I actually wasn't a fan of Railsea! I love Embassytown, and I enjoyed Kraken; but I felt that the latter was Mièville just kind of goofing around, to be honest.

I totally agree with you though, it seems as though people are drawn to several different texts by him. He appeals to various audiences via the distinctions between his books.
 
But what is this "you"? As I claimed at the outset, we will never have a truly satisfying comprehensive theory of the human mind if we don't dissolve the core of the problem. If we want everything to fall into place - if we want to understand the big picture - then this is the challenge. Why is consciousness subjective? The most important question I seek to answer is why a conscious world-model almost invariably has a center: a me, an Ego, an experiencing self. What exactly is the self that has the rubber-hand illusion? What exactly is it that apparently leaves the physical body in an out-of-body experience?

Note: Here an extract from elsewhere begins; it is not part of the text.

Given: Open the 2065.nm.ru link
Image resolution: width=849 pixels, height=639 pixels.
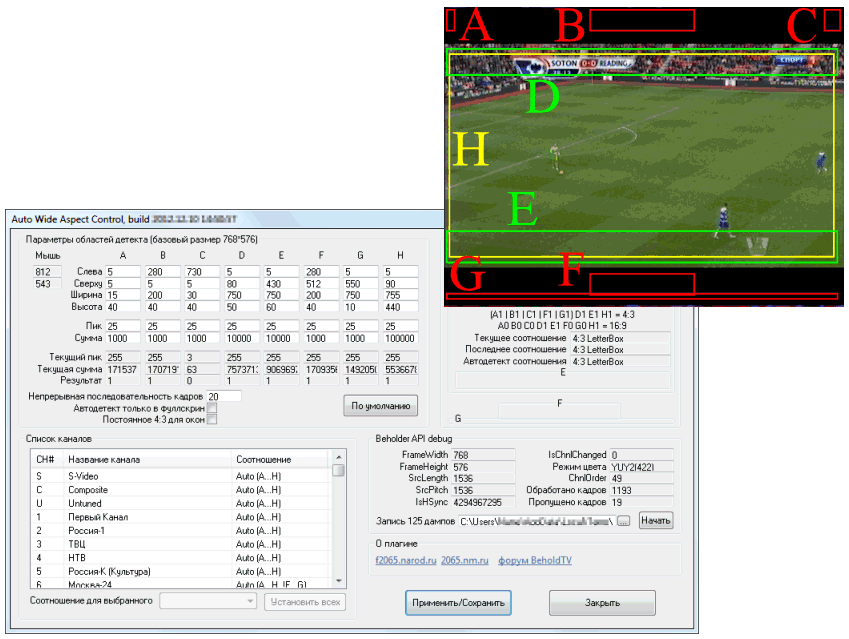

What exactly is it that is reading these lines right now?

From Thomas Metzinger's The Ego Tunnel: the Science of the Mind and the Myth of the Self.
 
Picked this bad boy up a few weeks back and finally cracked it open yesterday. One of the greatest comic book runs of all time ... it will always hold a special place in my heart.

[ame]http://www.amazon.com/Uncanny-X-Men-Omnibus-Volume-Printing/dp/0785185690/ref=sr_1_1?ie=UTF8&qid=1395262683&sr=8-1&keywords=xmen+omnibus[/ame]

XMEO.jpg

Gorgeous oversized artwork.
 
Comic fan i reckon?

yesterday i received a nice parcel containing the Deluxe Hardcover collection of the first twelve issues of the Deathblow series. Apparently he served as an example for Marcus Fenix from Gears Of War.